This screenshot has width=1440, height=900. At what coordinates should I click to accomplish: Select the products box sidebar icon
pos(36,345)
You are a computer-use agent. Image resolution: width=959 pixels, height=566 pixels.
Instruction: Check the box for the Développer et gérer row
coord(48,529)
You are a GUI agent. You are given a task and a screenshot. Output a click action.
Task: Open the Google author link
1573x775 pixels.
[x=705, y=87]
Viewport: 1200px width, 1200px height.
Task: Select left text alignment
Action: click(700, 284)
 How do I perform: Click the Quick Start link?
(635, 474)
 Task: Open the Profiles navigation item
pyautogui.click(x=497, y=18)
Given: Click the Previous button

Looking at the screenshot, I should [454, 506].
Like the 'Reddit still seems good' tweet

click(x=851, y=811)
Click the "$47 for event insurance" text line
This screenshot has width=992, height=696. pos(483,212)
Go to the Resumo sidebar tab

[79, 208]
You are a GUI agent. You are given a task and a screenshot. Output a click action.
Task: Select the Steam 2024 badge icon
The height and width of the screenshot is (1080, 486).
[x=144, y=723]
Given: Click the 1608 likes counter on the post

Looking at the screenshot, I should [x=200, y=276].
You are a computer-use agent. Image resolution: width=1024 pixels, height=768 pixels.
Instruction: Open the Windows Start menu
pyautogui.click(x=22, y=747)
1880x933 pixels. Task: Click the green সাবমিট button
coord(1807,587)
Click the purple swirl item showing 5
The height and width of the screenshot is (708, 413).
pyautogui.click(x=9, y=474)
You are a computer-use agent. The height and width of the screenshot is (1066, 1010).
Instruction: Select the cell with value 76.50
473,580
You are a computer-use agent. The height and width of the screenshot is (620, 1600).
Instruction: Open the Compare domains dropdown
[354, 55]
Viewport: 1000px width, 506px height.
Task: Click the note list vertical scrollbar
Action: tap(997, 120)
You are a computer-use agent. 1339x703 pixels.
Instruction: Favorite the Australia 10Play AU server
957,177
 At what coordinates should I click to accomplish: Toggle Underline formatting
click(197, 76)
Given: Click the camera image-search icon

» Prompt
An exact copy of every line above is needed.

» The answer
This screenshot has width=1440, height=900. At what coordinates should I click to accomplish: Select the products box sidebar icon
pos(36,345)
You are a computer-use agent. Image resolution: width=959 pixels, height=566 pixels.
Instruction: Check the box for the Développer et gérer row
coord(48,529)
You are a GUI agent. You are given a task and a screenshot. Output a click action.
Task: Open the Google author link
1573x775 pixels.
[x=705, y=87]
Viewport: 1200px width, 1200px height.
Task: Select left text alignment
Action: click(700, 284)
 How do I perform: Click the Quick Start link?
(635, 474)
 Task: Open the Profiles navigation item
pyautogui.click(x=497, y=18)
Given: Click the Previous button

Looking at the screenshot, I should [454, 506].
Like the 'Reddit still seems good' tweet

click(x=851, y=811)
Click the "$47 for event insurance" text line
This screenshot has width=992, height=696. pos(483,212)
Go to the Resumo sidebar tab

[79, 208]
You are a GUI agent. You are given a task and a screenshot. Output a click action.
Task: Select the Steam 2024 badge icon
The height and width of the screenshot is (1080, 486).
[x=144, y=723]
Given: Click the 1608 likes counter on the post

Looking at the screenshot, I should [x=200, y=276].
You are a computer-use agent. Image resolution: width=1024 pixels, height=768 pixels.
Instruction: Open the Windows Start menu
pyautogui.click(x=22, y=747)
1880x933 pixels. Task: Click the green সাবমিট button
coord(1807,587)
Click the purple swirl item showing 5
The height and width of the screenshot is (708, 413).
pyautogui.click(x=9, y=474)
You are a computer-use agent. The height and width of the screenshot is (1066, 1010).
Instruction: Select the cell with value 76.50
473,580
You are a computer-use agent. The height and width of the screenshot is (620, 1600).
Instruction: Open the Compare domains dropdown
[354, 55]
Viewport: 1000px width, 506px height.
Task: Click the note list vertical scrollbar
Action: tap(997, 120)
You are a computer-use agent. 1339x703 pixels.
Instruction: Favorite the Australia 10Play AU server
957,177
 At what coordinates should I click to accomplish: Toggle Underline formatting
click(197, 76)
Given: Click the camera image-search icon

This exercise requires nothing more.